When I assumed the position of editor of CONTINUUM approximately 6 years ago, we introduced a 3-year curriculum cycle, covering four core topics each year. The other two issues of CONTINUUM annually review topics that are less heavily represented in the American Board of Psychiatry and Neurology recertification examination but are nonetheless important. Among the core subjects is neuromuscular disorders, and in previous cycles we have covered peripheral neuropathies and muscle diseases, respectively. In this issue, we address two very important neuromuscular topics-myasthenia and amyotrophic lateral sclerosis (ALS)-that have not been reviewed thoroughly in CONTINUUM recent years.
Myasthenia gravis (MG) and ALS are critically important subjects for neurologists despite the relatively small numbers of individuals afflicted with these disorders. MG is the prototypic disorder of the neuromuscular junction and also focuses our attention on autoimmunity as an important determinant of neurologic disease. ALS not only commands our attention as an example of a neurodegenerative disease of the motor system, but it also provides critically important lessons about the management of a chronic, progressive, and ultimately fatal disorder.

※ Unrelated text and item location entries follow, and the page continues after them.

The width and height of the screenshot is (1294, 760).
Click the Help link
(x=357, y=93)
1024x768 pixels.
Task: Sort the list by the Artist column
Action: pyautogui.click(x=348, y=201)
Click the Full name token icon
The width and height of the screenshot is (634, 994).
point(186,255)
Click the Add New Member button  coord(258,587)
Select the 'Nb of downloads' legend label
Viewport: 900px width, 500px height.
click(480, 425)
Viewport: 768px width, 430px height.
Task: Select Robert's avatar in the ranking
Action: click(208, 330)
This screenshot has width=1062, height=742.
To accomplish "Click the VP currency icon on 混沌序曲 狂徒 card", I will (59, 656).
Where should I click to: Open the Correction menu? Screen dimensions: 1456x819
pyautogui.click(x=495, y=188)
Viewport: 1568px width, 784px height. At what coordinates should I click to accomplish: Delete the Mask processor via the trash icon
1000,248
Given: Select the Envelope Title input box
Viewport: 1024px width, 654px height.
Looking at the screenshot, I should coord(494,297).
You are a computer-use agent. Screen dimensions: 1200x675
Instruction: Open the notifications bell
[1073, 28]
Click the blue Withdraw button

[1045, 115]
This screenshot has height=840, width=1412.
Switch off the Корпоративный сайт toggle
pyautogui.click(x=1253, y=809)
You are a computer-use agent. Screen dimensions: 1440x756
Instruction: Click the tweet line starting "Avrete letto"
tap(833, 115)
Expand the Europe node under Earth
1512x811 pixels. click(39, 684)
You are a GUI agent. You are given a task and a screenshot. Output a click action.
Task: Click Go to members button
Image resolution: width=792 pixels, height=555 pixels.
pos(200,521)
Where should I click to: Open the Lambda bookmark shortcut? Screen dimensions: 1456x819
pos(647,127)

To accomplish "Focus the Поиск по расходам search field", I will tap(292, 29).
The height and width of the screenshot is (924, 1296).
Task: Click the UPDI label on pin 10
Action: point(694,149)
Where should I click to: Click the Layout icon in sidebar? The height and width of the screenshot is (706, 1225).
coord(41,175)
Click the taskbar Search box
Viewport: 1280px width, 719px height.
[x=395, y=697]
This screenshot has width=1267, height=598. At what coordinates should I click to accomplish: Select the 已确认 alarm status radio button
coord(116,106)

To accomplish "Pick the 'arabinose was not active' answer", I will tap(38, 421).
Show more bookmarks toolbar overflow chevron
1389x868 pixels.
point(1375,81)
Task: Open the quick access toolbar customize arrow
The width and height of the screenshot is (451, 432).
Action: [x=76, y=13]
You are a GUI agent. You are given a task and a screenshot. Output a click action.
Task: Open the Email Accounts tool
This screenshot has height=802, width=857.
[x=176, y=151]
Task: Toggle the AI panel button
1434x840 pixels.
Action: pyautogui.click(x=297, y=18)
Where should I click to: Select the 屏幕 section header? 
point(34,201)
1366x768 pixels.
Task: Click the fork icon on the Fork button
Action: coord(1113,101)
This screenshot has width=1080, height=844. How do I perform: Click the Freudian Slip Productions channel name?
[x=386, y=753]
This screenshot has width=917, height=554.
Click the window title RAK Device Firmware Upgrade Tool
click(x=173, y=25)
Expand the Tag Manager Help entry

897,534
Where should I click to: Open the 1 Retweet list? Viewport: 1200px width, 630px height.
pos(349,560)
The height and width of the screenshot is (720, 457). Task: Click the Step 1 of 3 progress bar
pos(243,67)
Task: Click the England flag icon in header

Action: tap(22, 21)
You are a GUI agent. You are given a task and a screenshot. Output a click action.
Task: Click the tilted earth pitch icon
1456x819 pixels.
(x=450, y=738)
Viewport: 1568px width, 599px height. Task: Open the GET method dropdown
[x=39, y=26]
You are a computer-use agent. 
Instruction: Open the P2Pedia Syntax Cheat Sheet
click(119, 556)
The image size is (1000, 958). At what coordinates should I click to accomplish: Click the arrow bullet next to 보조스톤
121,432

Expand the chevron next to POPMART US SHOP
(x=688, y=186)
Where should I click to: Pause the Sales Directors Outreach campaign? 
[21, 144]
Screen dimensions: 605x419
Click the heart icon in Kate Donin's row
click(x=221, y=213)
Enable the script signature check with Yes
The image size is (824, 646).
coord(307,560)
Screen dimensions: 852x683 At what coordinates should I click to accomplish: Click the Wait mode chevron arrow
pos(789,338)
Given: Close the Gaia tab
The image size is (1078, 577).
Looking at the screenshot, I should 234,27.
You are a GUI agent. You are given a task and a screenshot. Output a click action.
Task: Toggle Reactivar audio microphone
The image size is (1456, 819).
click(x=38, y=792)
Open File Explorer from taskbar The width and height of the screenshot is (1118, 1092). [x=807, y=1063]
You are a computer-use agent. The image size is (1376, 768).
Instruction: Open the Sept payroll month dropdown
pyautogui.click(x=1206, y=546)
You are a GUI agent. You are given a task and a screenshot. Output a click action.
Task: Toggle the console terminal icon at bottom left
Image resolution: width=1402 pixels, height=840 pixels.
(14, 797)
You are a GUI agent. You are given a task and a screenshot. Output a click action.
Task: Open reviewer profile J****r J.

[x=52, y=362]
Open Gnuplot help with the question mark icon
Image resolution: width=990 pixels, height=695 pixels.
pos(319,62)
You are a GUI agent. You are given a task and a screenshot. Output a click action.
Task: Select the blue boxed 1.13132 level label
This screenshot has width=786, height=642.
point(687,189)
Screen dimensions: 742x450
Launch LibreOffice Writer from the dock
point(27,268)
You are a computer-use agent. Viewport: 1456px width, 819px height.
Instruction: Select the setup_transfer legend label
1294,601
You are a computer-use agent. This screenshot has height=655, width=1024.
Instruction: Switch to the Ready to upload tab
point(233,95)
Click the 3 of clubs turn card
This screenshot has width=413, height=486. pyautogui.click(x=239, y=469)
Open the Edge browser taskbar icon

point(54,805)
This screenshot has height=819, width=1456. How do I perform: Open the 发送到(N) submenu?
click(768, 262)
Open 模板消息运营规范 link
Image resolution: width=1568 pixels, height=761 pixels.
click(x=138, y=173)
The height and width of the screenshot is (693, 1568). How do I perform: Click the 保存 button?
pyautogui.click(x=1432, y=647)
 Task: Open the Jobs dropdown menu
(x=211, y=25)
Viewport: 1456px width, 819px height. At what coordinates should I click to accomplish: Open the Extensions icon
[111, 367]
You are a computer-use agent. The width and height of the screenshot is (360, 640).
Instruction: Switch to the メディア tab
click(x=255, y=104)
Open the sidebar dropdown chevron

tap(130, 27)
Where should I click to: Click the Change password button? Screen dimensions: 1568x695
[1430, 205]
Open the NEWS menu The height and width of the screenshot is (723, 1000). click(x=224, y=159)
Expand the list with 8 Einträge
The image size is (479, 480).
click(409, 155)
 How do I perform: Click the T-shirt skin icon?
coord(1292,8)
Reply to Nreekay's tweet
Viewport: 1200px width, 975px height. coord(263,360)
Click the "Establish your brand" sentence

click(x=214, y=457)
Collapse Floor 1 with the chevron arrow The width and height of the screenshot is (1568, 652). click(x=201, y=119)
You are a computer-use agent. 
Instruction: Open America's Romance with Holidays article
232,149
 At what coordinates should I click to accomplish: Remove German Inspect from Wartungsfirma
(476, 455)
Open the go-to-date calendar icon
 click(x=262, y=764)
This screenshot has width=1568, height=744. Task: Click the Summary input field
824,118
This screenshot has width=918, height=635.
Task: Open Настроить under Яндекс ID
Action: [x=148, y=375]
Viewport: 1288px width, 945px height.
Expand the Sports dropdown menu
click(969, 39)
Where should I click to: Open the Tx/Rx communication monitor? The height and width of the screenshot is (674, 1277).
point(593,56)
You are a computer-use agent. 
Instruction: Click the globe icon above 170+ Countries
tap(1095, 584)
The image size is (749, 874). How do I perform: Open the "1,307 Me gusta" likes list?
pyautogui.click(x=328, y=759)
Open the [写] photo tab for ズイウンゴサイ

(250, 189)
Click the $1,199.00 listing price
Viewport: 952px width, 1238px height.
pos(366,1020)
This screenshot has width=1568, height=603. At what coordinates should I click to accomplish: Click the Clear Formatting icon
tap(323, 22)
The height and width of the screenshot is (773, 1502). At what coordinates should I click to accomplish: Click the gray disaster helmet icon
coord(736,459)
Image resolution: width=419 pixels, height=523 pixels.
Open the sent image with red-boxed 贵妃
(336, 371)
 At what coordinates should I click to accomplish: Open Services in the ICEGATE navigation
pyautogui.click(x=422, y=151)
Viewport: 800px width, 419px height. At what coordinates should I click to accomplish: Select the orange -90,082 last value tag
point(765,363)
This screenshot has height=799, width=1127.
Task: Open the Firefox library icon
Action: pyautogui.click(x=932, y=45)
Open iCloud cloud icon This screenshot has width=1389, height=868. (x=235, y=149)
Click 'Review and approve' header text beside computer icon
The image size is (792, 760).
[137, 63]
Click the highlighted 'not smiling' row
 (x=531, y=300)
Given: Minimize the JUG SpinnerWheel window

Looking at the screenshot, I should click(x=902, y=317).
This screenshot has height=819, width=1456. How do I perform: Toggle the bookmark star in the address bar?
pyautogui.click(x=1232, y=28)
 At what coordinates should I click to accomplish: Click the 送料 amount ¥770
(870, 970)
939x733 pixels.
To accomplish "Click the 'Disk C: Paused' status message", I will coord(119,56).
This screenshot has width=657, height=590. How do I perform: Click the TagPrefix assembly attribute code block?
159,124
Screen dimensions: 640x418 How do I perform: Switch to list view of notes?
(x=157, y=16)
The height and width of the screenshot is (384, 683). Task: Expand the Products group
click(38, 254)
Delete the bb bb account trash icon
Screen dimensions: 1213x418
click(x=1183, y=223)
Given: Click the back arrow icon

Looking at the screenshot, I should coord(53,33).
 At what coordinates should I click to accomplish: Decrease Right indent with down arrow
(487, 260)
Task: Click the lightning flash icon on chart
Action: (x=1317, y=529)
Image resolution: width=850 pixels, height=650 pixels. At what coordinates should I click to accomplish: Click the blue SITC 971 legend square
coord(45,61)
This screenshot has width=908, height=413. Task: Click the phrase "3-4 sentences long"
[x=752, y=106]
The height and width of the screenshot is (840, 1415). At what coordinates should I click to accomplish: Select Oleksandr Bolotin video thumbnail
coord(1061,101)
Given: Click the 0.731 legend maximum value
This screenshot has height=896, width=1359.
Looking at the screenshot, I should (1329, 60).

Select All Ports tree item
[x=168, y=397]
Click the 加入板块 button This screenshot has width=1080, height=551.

For this issue, Dr Matthew Meriggioli graciously accepted the challenge of addressing these two seemingly disparate subjects. However, in the first chapter, Dr Julie Rowin reminds us that, at first presentation, patients with MG and ALS may not always be so easy to distinguish. She offers guidance to the clinician approaching patients suspected of having one of these disorders and provides many useful clinical pearls. In the next chapter, Dr Meriggioli himself reviews the immunopathogenesis, diagnosis, and management of autoimmune MG. Other forms of myasthenia exist, however. In the subsequent chapter Dr C. Michel Harper addresses the subject of congenital myasthenic syndromes. This is a fascinating review of a variety of genetic disorders that cause neuromuscular junction dysfunction. Although most neurologists will seldom encounter patients with these defects, understanding them provides us with a better grasp of the physiology of all neuromuscular junction disorders.
The second half of this CONTINUUM issue switches gears to tackle ALS. Drs Richard Bedlack and Swati Aggarwal first address classic ALS, providing a hopeful discussion that highlights progress in our understanding of this disorder while also covering diagnostic and management issues. Following this, Dr Richard Barohn reviews the clinical spectrum of motor neuron disorders, paying particular attention to the variants of primary lateral sclerosis and pure lower motor neuron disorders, respectively. In the final formal chapter of this issue, Dr Steven Vernino discusses paraneoplastic disorders affecting both the neuromuscular junction and the anterior horn cell. This class of autoimmune diseases, while uncommon, is always intriguing, and the spectrum of these disorders continues to expand.
As usual, we have included a section of Ethical Perspectives in Neurology related to our subject. In this issue, Drs Philippe Couillard and A. Keith Brownell address some critically important ethical issues related to end-oflife decision making for a patient with advanced ALS. In addition, Dr Steven Lewis joins attorney Alyssa Stamatakos in writing the Practice Issues in Neurology section that reviews the practical issues of informed consent. Finally, your mastery of the subjects of myasthenia and ALS will be both tested and enhanced by working through the patient management problem devised by Dr Andrea Swenson and the multiple-choice questions, prepared for this issue by Drs Douglas Gelb and D. Joanne Lynn.
Encountering a patient with myasthenia or ALS will not be a very frequent experience for most readers. But the occurrence will not be rare, and when you are challenged to provide the care for these very interesting patients, you will be far better prepared as a result of digesting this issue of CONTINUUM. We are indebted to Dr Meriggioli and his talented faculty for guiding our way.